People often argue that certain kids are incapable of learning and will always be left behind, whether by virtue of disabilities like dyslexia or ADHD or “low I.Q.”, whatever that random measure means, or simply because their schools lack the necessary resources.  Decades ago, I transcribed an interview that my ex-boss at OMNI Magazine, Gurney Williams (whose daughter, Kimberly Williams, is married to country singer Brad Paisley – she’s my only “six degrees of separation” to a celebrity!) with the educator Howard Gardner, author of Frames of Mind: The Theory of Multiple Intelligences (1983) that I found absolutely fascinating and it has stuck with me every since.
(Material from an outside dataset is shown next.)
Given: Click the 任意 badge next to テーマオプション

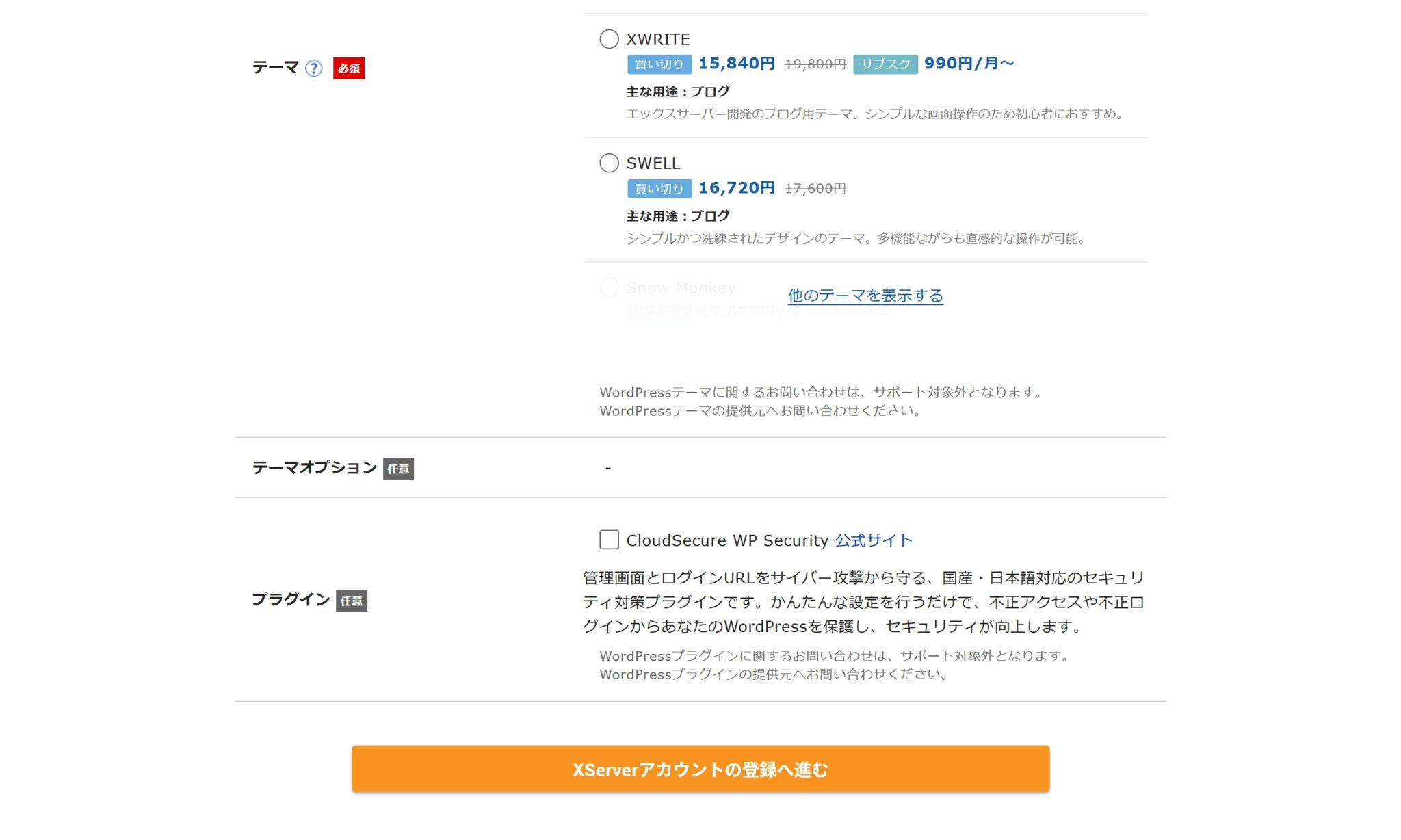Looking at the screenshot, I should pyautogui.click(x=399, y=469).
According to Gardner, every child is capable of learning, but the educator needs to figure out HOW that child is able to learn.  There are seven “intelligences” or ability types:  musical–rhythmic, visual–spatial, verbal–linguistic, logical–mathematical, bodily–kinesthetic, interpersonal, intrapersonal, and naturalistic (Gardner later suggested that existential and moral intelligence might qualify as well).  Instead of testing for spatial and logical knowledge using traditional I.Q. tests (which have themselves generated controversy for perhaps being culturally biased), Gardner and his followers have developed tests that measure HOW a child is able to learn.  The key is then to use methods that are customizable for each child to get access to the basic building blocks of learning, like reading and writing and basic math, and then carry on from there throughout life using those strategies that work best for that particular individual, which would inevitably engender confidence and a love of learning that all children – all PEOPLE – deserve to have.  No child should ever feel stupid just because his teachers haven’t figured out the best way for him or her to learn.
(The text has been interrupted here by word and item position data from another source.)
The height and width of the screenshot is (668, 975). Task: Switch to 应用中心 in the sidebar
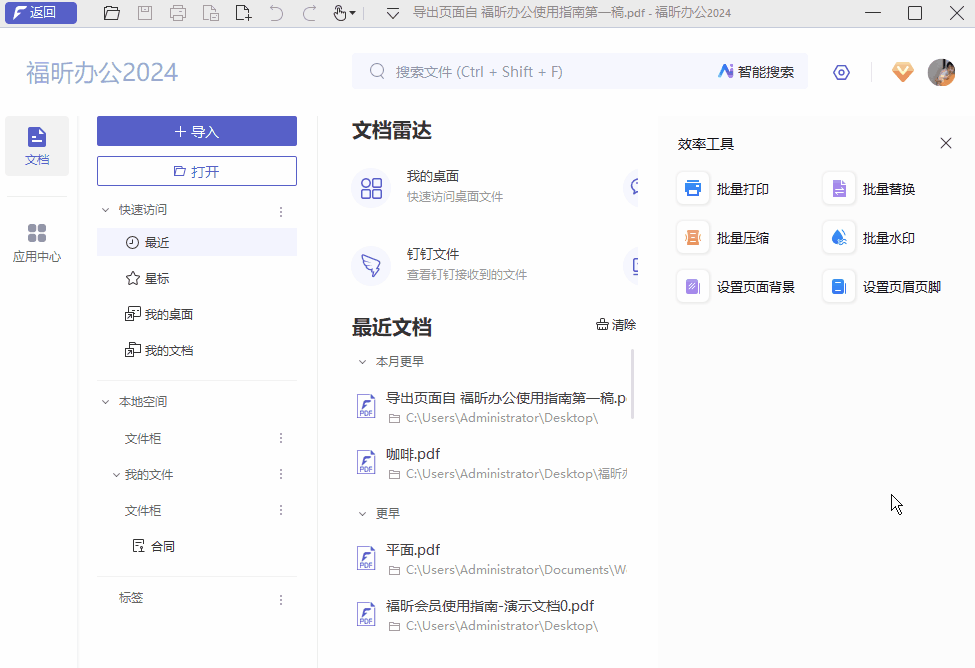tap(37, 240)
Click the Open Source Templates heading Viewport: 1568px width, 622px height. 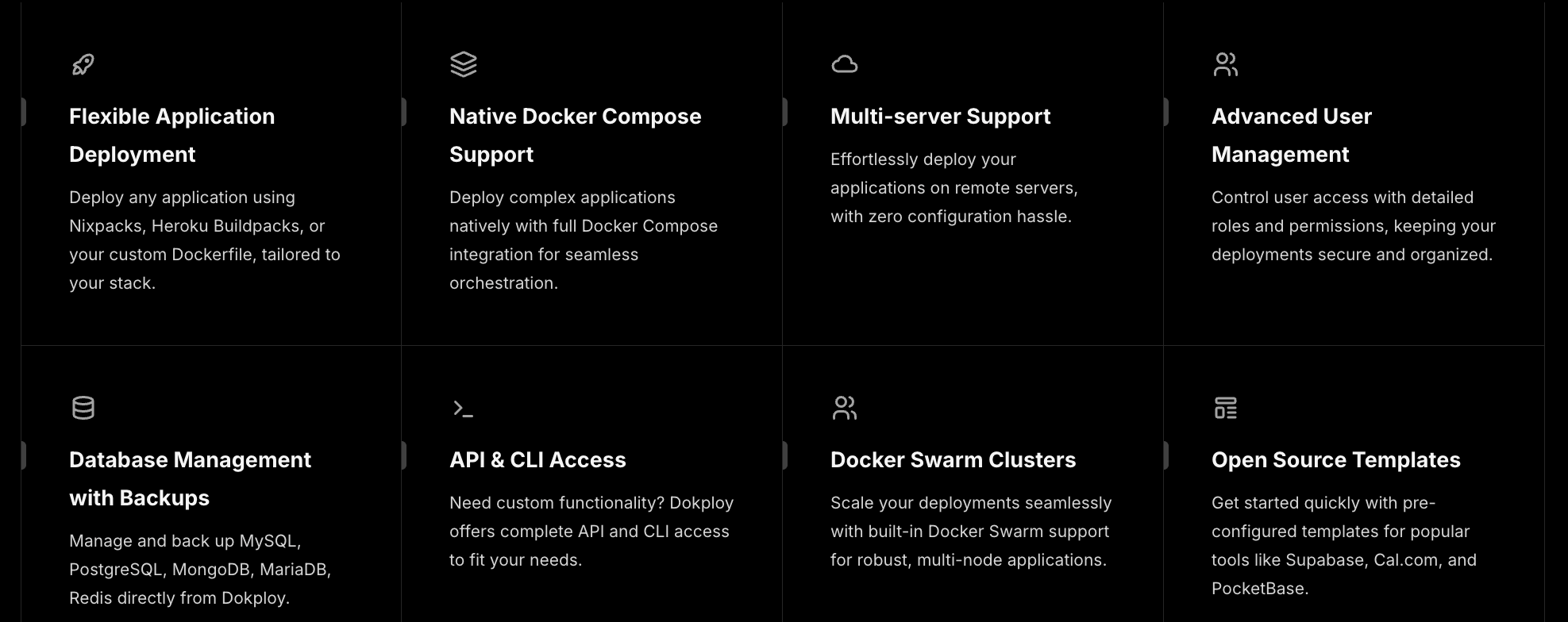pos(1335,459)
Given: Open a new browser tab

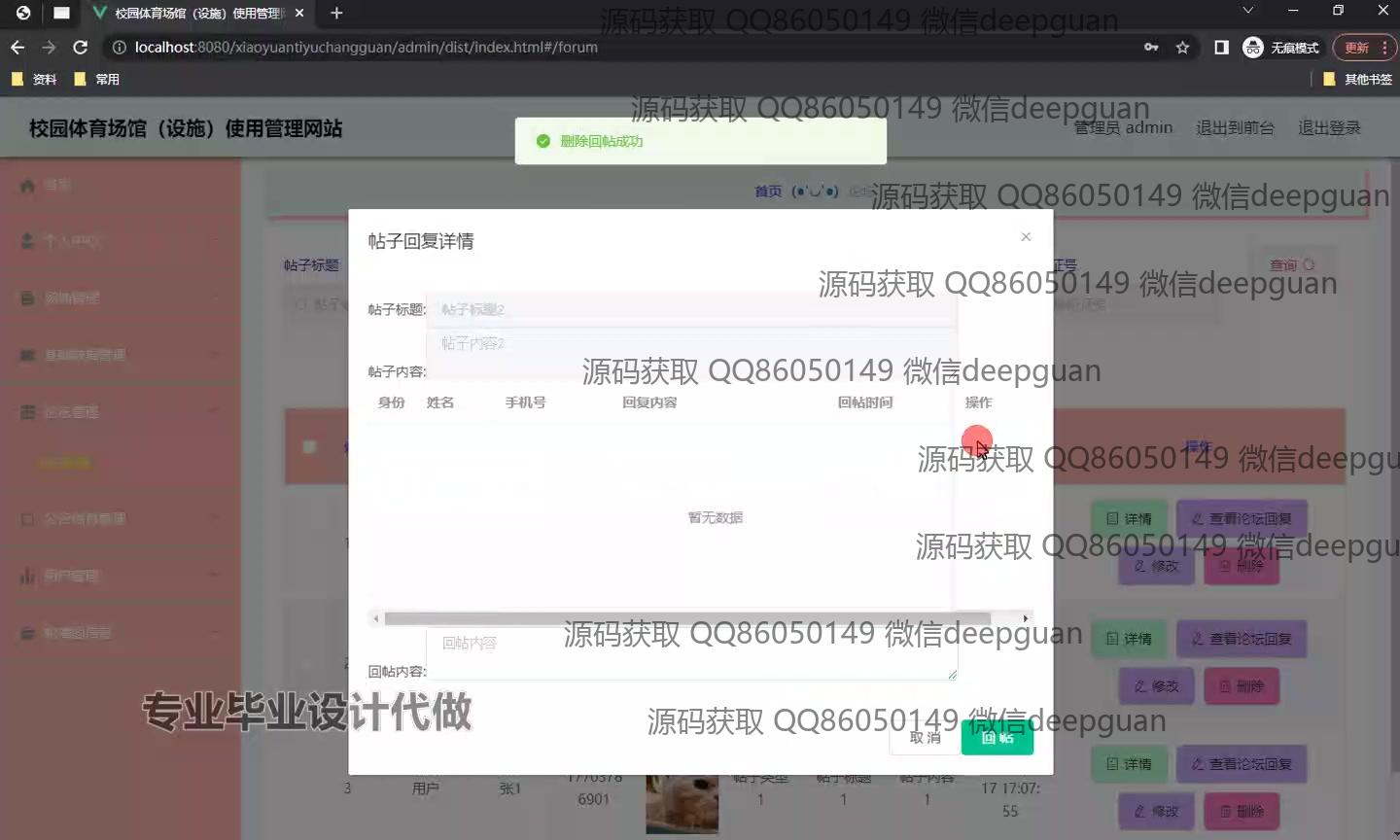Looking at the screenshot, I should (x=336, y=13).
I could go on and on with this (and probably will in later blog posts).  Even though I abandoned teaching (as I eventually abandon most of my forays into things I believe are my “true calling”), I still feel very strongly about how to do education THE RIGHT WAY.  I don’t know if it will happen in my lifetime.  Public charter schools organized around themes (public service, law, communications, etc.) are certainly a move in the right direction for older students on career tracks, but specialization could probably start even earlier.  Every child has to go to school, by law.  (Let’s exclude home-schoolers here; maybe if the public schools were better, those people who think they can do it better than “those public school people” might actually keep their kids in public schools and help to make them better, because – another topic for another day – parents need to be involved in their children’s schooling more than just a few loudmouths commandeering a local PTA.)  Schools should support FAMILIES; they should be a resource for EVERYONE, not just a dumping ground for kids while their parents go off to work.
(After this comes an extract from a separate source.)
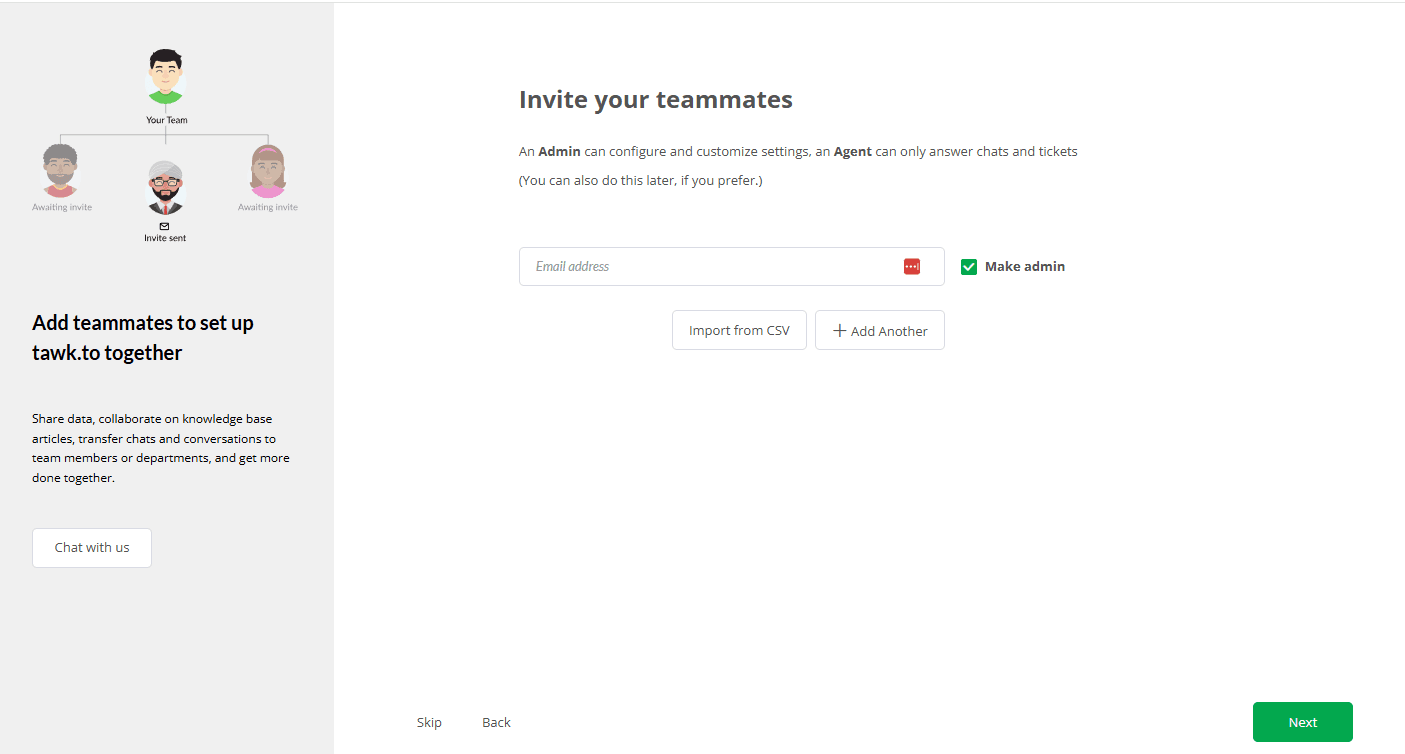
Task: Click the bearded teammate avatar on the left
Action: (x=60, y=170)
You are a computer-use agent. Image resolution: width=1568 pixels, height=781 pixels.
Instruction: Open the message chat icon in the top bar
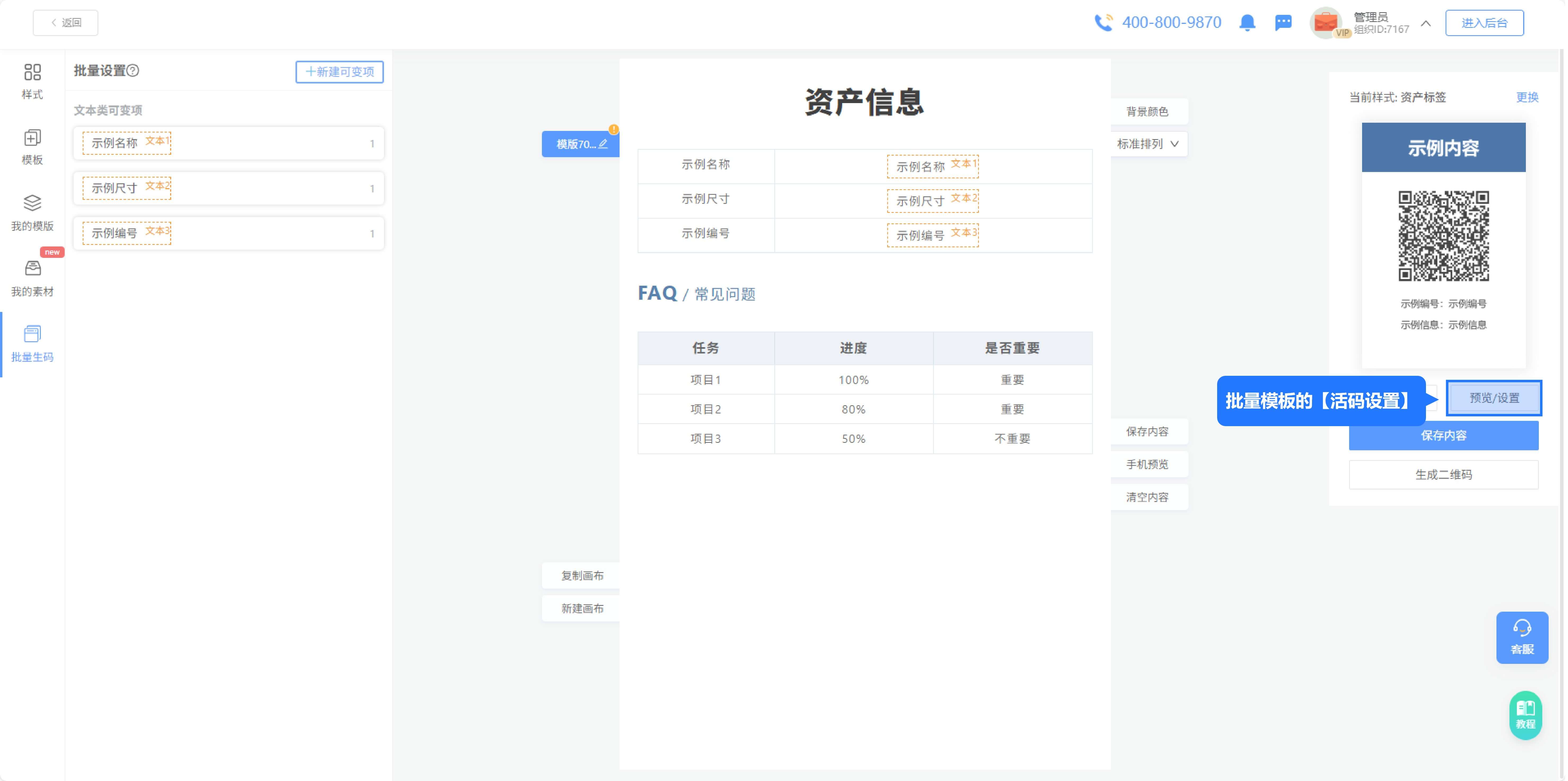click(1284, 23)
Along these lines, I recently found an interesting website called “Edutopia” [] established by the George Lucas (yes, THAT George Lucas, but unfortunately no relation!) Education Foundation that features a lot of fantastic ideas for educators who want to make public schools more effective.  According to George’s mission statement:

“Education is the foundation of our democracy – the stepping-stones for our youth to reach their full potential. My own experience in public school was quite frustrating. I was often bored. Occasionally, I had a teacher who engaged my curiosity and motivated me to learn. Those were the teachers I really loved. I wondered, ‘Why can’t school be engaging all of the time?’ As a father, I’ve felt the imperative to transform schooling even more urgently.

“Traditional education can be extremely isolating — the curriculum is often abstract and not relevant to real life, teachers and students don’t usually connect with resources and experts outside of the classroom, and many schools operate as if they were separate from their communities.”


The objective of the Edutopia website is to highlight and promote those schools and programs that are, today, in 2016, DOING IT RIGHT.  Maybe someday, in George’s and my ideal world, ALL American schools will.  That’s the only way to “make America [even] great[er] again”.